The Urban Dictionary describes sexy ugly as:
Someone who is not conventionally good-looking (or any kind of good-looking in some cases), but possesses an appealing personality, style, or talent, and is thus considered sexually attractive by many.
Case in point — this Bay Scallop dish. I originally made these scallops last winter and the images have sat in Aperture for months. I’ve opened them up and gazed at them with ill concealed contempt on several occasions and then promptly closed the folder in search of another more “conventionally sexy” dish to post about.

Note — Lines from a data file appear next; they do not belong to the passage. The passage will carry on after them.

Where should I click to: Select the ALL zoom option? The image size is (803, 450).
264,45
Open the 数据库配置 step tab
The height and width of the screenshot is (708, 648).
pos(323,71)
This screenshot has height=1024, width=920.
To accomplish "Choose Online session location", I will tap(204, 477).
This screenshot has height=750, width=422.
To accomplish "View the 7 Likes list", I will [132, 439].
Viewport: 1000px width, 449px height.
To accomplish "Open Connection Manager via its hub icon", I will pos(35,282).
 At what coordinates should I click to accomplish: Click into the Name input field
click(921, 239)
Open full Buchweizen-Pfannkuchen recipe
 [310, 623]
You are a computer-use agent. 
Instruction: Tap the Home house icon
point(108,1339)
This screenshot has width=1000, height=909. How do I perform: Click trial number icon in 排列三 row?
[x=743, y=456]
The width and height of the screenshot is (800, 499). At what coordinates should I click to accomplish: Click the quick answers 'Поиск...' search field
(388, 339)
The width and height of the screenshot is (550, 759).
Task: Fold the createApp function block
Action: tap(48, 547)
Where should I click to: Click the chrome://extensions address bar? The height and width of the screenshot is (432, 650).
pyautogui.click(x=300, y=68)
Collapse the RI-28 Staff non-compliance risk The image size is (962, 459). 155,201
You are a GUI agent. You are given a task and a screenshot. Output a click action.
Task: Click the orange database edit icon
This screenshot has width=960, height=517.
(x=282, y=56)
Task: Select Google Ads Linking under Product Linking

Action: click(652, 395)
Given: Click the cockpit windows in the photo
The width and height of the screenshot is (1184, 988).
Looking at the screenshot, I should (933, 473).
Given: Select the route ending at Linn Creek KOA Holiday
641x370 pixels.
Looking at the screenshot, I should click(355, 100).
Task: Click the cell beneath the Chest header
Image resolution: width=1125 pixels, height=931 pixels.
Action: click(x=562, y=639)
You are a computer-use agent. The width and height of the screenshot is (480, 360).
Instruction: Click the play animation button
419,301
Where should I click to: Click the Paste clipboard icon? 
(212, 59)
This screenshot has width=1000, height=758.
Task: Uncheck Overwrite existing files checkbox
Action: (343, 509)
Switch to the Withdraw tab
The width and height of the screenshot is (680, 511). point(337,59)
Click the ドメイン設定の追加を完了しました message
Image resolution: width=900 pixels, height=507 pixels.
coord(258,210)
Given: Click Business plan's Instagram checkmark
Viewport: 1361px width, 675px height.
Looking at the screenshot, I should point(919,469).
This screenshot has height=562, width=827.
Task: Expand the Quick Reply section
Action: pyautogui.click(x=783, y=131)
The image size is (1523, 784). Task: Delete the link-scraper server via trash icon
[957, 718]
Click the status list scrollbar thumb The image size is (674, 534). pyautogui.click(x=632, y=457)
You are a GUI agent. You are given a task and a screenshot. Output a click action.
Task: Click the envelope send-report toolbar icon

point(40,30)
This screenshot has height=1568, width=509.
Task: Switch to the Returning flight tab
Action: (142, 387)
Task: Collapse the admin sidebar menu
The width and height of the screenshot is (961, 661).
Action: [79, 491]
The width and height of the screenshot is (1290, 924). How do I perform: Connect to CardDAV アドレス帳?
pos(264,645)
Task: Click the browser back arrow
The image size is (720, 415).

But let’s take a closer look at these scallops. They would have been immensely prettier had I actually dished them out into individual gratin dishes before baking them, but instead I decided to take the all-purpose approach and cook them in one large white casserole dish. Did this effect the taste of the scallops? Absolutely not. They’re dripping in butter, wine, and prosciutto which are pretty much the most appealing ingredients in the world. So while this dinner wasn’t a Brad Pitt it was most definitely an Adrien Brody and let’s not forget which of them has an Oscar. I rest my case.
Bay Scallop Gratin
Six Servings — Originally published by Ina Garten
6 tablespoons unsalted butter, at room temperature
6 large garlic cloves, minced
2 medium shallots, minced
2 ounces thinly sliced prosciutto di Parma, minced
4 tablespoons minced fresh parsley, plus extra for garnish
2 tablespoons freshly squeezed lemon juice
2 tablespoons Pernod
2 teaspoons kosher salt
1 teaspoon freshly ground black pepper
6 tablespoons good olive oil
1/2 cup panko
6 tablespoons dry white wine
2 pound fresh bay scallops
Lemon, for garnish
Preheat the oven to 425 degrees F. Place 6 (6-inch round) gratin dishes on a sheet pan.
To make the topping, place the butter in the bowl of an electric mixer fitted with the paddle attachment (you can also use a hand mixer). With the mixer on low speed, add the garlic, shallot, prosciutto, parsley, lemon juice, Pernod, salt, and pepper and mix until combined. With the mixer still on low, add the olive oil slowly as though making mayonnaise, until combined. Fold the panko in with a rubber spatula and set aside.
Preheat the broiler, if it’s separate from your oven.
Place 1 tablespoon of the wine in the bottom of each gratin dish. With a small sharp knife, remove the white muscle and membrane from the side of each scallop and discard. Pat the scallops dry with paper towels and distribute them among the 3 dishes. Spoon the garlic butter evenly over the top of the scallops. Bake for 10 to 12 minutes, until the topping is golden and sizzling and the scallops are barely done. If you want the top crustier, place the dishes under the broiler for 2 minutes, until browned. Finish with a squeeze of fresh lemon juice and a sprinkling of chopped parsley and serve immediately with crusty French bread.